Nearly 3 weeks went by since her last transfusion. No one could understand why she was alive. She kept saying I'm not ready to go to heaven yet. Finally the day came when her 'friend' came for her next to last visit. Carissa talked to her. By that point her mom and the nurse that was staying (a family friend) with her since I left, realized it wasn't 'from the morphine' there was really someone visiting Carissa. You could feel it in the room. You could see it in Carissa's face. She was always calmer when this 'friend' was around. Carissa told the 'friend' "tell God I'll be ready in the morning. I've just gotta do a few things tonight." Shortly after Carissa called me to say goodbye. I knew it really was time. We had along chat. She reminded me of the many promises I made to her about what I would do when she died. She told me she loved me and then passed the phone to her mother. Her mother had nothing to say. Just that she would call me tomorrow.

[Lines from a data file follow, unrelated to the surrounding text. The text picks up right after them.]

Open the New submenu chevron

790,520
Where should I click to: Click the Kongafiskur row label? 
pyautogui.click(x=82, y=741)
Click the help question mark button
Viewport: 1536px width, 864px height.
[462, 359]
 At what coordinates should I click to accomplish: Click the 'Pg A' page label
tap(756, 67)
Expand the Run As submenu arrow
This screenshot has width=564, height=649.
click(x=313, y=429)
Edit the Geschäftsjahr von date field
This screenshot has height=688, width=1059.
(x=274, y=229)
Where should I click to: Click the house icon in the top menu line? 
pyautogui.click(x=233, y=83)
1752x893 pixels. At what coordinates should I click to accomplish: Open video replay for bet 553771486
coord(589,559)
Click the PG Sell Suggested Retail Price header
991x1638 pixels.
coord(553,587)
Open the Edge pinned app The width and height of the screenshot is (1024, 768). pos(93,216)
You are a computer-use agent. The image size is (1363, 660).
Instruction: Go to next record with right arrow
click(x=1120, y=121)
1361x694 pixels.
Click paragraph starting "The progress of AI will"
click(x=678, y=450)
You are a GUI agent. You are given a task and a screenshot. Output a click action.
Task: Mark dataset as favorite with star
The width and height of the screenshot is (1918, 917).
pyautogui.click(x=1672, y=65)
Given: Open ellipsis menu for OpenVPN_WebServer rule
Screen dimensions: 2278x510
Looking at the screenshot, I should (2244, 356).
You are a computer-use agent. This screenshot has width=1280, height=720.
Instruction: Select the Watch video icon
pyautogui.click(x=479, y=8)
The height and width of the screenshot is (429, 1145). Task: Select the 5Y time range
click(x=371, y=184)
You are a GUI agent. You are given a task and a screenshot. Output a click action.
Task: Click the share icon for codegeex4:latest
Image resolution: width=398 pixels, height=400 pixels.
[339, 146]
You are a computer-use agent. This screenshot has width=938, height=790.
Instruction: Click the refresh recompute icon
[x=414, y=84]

The next morning, September 29, 1999 Carissa's 'friend' came for a final time. The bags she had packed full of supplies were nearby ready to go. Carissa gave each of her parents a hug. Kissed her baby brother. She said 'I love you mom and dad.' She took one last breath, and then closed her eyes. It was 8:46 that morning. I'm sure she got her hug from God and she's probably running around on the streets of gold, her blonde little curls bouncing in the breeze. She isn't in pain anymore. She's in a much better place.
carissa candy-lg
In Memory of Carissa
February 5, 1995 ~ September 29,1999

Facts about Childhood Cancer

More than 11,000 children and teenagers are diagnosed with cancer every year.

Leukemia is the most common childhood cancer, affecting more than 2,000 American young people each year.

More children die from cancer than from any other disease.

Fortunately, with medical advances, the cure rate for childhood cancer has improved dramatically. Now, 70% of children will survive the disease that used to be a death sentence.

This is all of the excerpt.